--- START ---
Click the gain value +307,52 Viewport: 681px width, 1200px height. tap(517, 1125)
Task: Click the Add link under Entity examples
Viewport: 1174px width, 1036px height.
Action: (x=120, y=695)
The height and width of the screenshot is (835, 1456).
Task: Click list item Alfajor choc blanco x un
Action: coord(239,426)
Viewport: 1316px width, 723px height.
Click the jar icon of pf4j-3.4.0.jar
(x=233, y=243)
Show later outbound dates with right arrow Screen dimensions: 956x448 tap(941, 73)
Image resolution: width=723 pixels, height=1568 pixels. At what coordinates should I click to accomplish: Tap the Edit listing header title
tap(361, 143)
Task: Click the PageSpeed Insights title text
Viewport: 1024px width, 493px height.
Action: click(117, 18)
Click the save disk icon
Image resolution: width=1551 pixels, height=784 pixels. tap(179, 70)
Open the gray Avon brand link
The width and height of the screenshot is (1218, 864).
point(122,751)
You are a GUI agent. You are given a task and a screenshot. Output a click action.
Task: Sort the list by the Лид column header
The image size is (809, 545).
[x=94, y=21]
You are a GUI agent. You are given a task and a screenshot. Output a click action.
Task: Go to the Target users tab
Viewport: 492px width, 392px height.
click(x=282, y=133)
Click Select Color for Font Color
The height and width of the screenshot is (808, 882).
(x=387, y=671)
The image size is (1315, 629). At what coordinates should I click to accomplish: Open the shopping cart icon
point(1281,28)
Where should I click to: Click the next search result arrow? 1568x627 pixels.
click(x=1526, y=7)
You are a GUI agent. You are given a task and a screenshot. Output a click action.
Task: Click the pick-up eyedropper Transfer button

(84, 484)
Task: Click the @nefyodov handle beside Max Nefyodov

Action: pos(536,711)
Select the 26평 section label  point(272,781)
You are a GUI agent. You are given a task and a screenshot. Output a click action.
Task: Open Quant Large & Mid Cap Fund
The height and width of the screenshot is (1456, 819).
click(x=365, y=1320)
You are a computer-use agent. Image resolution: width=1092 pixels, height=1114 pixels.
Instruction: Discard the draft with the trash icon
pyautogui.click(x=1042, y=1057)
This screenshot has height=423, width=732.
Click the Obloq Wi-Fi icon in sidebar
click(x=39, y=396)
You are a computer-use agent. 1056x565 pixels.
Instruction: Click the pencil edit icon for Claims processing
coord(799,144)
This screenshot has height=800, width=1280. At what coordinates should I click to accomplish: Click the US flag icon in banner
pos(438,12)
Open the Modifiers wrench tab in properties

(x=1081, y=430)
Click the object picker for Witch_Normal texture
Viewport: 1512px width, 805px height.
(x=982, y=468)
--- END ---
* _EXERCISE AIM_
Wherever the line holding "Open the gray Avon brand link" falls in the entries above, copy exactly from it through the line holding "Task: Go to the Target users tab", inclusive, and add nothing.

* _ANSWER SECTION_
Open the gray Avon brand link
The width and height of the screenshot is (1218, 864).
point(122,751)
You are a GUI agent. You are given a task and a screenshot. Output a click action.
Task: Sort the list by the Лид column header
The image size is (809, 545).
[x=94, y=21]
You are a GUI agent. You are given a task and a screenshot. Output a click action.
Task: Go to the Target users tab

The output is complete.